TED NewsDesk, Pune: The state government and authorities at Savitribai Phule Pune University (SPPU) haven’t yet come up with a final direction on conducting final year degree exams. Amid the growing confusion among students, a letter, jointly signed by a dozen Senate members and educationists was sent to the VC of the institution. It has recommended an offline-online exam pattern for professional and non-professional courses along with an exam schedule.
This letter addressed to SPPU Vice-Chancellor Dr Nitin Karmalkar states that after the Supreme Court mandated that final year degree examinations would have to be conducted as per directives from the University Grants Commission (UGC). A state-level committee has also been set up to study how exams can be conducted.
The letter was signed by the Senate’s senior members and educationists, including Gajanan Ekbote, Shamkant Deshmukh, Sanjay Kharat, Santosh Dhore, Dadabhau Shinalkar, Bhagyashree Manthalkar, among others.
As per media reports, an online exam mode is probably under consideration, in which students can appear from their homes. However, with the international ranking of SPPU and other factors in mind, Senate members have suggested some key measures:
- Exams of professional courses should be conducted online.
- Exams of non-professional or traditional courses should be conducted offline.
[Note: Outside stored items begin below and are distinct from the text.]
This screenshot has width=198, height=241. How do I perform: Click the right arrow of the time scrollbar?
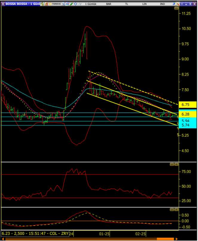pyautogui.click(x=177, y=239)
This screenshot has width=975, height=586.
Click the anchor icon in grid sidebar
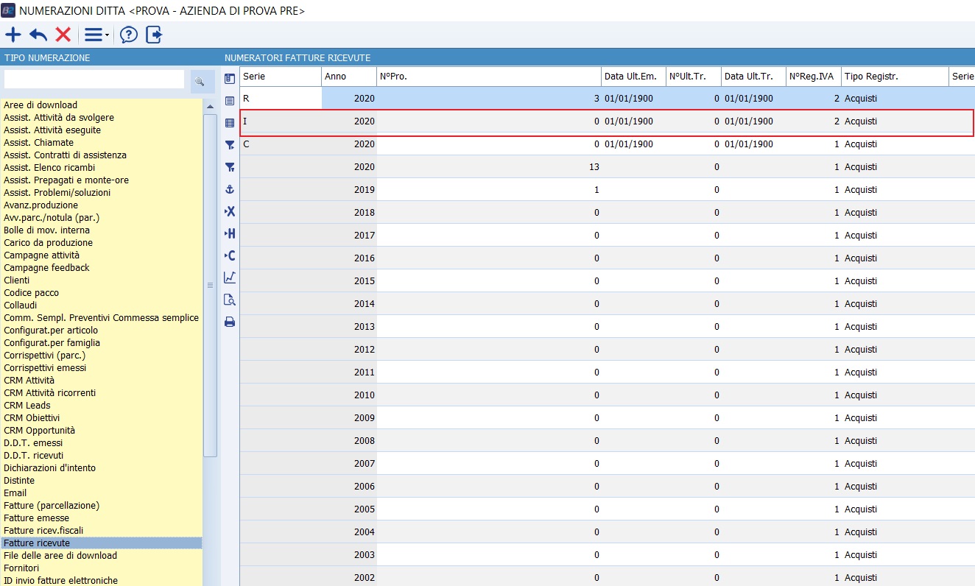[x=230, y=189]
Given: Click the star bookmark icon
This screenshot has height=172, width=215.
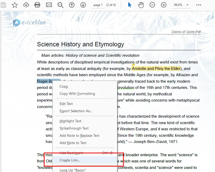Looking at the screenshot, I should tap(15, 5).
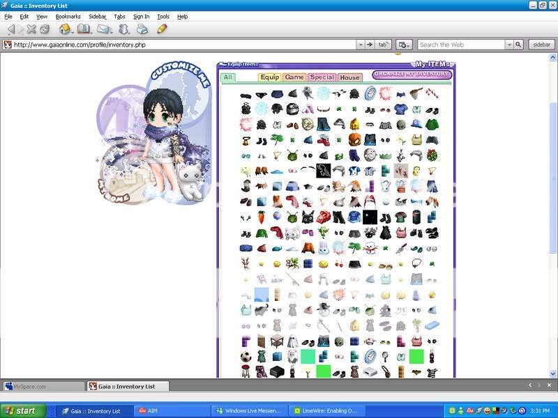This screenshot has height=418, width=558.
Task: Switch to the Equip inventory tab
Action: click(x=270, y=77)
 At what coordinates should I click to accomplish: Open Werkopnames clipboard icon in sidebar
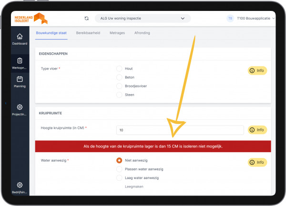20,61
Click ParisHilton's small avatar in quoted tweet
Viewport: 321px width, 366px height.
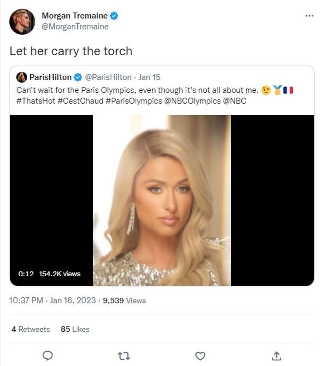(22, 77)
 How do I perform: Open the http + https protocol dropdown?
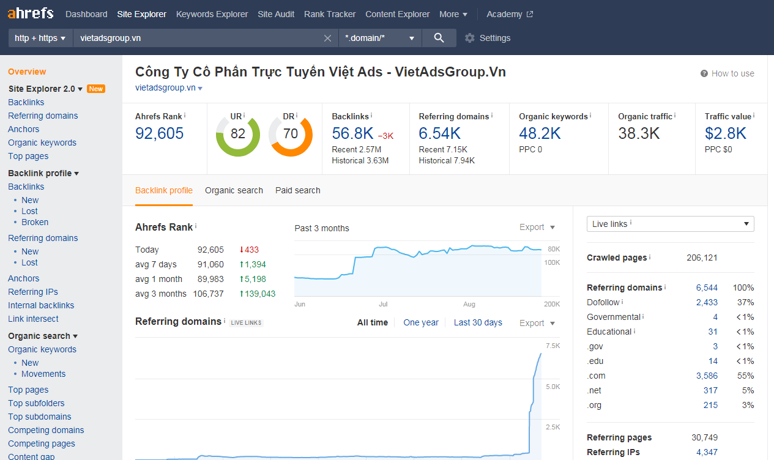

These primary suggestions were made keeping in mind various factors, with the main one being that only roughly 40% of students would have access to laptops, personal computers or smartphones
“Many students come from rural pockets and low-income families. Some of them are first-generation learners. Their parents have lost their jobs or small businesses have incurred heavy losses owing to the Covid-19 pandemic. It would be wrong to assume that students would have access to technology and gadgets to appear for these online exams or even the money to ensure high-speed internet or WiFi connections,” the letter stated.
Senate members also mentioned that students have returned to their villages. Out of the 2.3 lakh degree students in the final year, many live in remote and tribal areas where power failure is common. Considering all these points, Senate members have requested that the exams should be conducted offline at centres close to the diverse home-towns and villages of students and that the number of centres should also be increased. They also insist that the exams should be of 50 marks, with multiple-choice questions and time duration of an hour, while students should be called in three batches.
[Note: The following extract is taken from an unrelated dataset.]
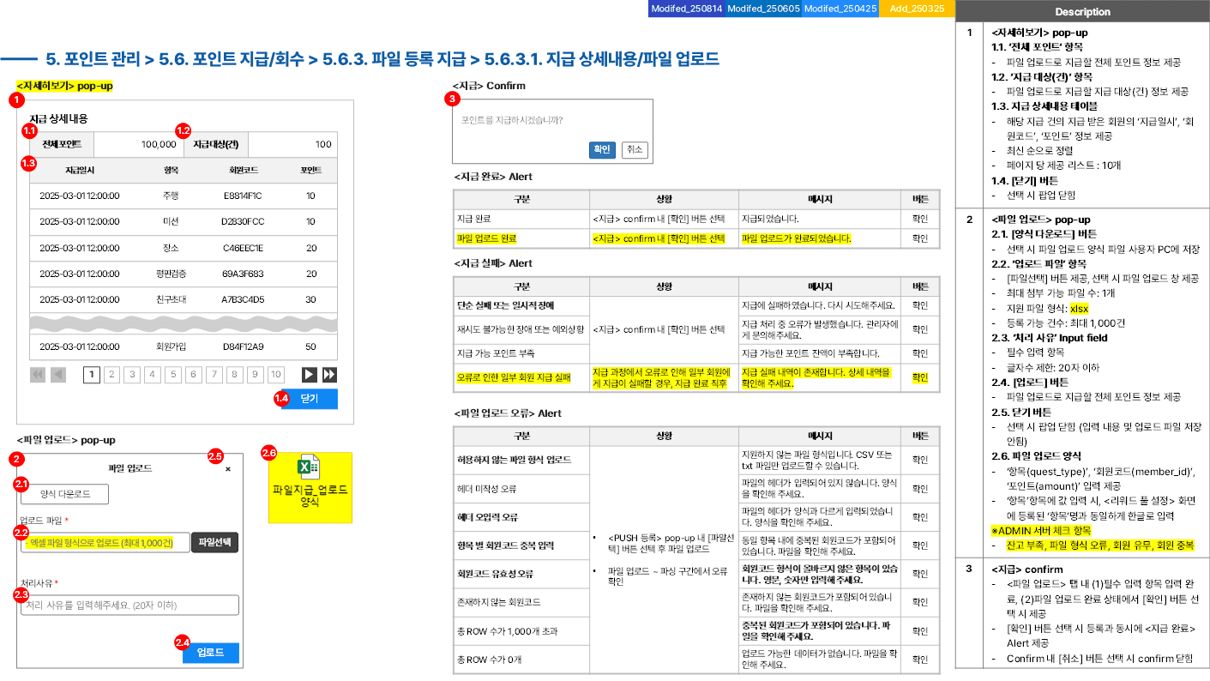Open page 5 in pagination
Viewport: 1210px width, 681px height.
(173, 375)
All guidelines should be followed, including maintaining a distance of two benches between each student, along with mandatory use of masks and sanitisers by students, invigilators and other staff at the exam centres, the letter further mentioned.
The students have little option but to persevere because the raging pandemic is going nowhere anytime soon. With the Senate and Educationalists looking out for them at SPPU, perhaps the struggle will not be enormous.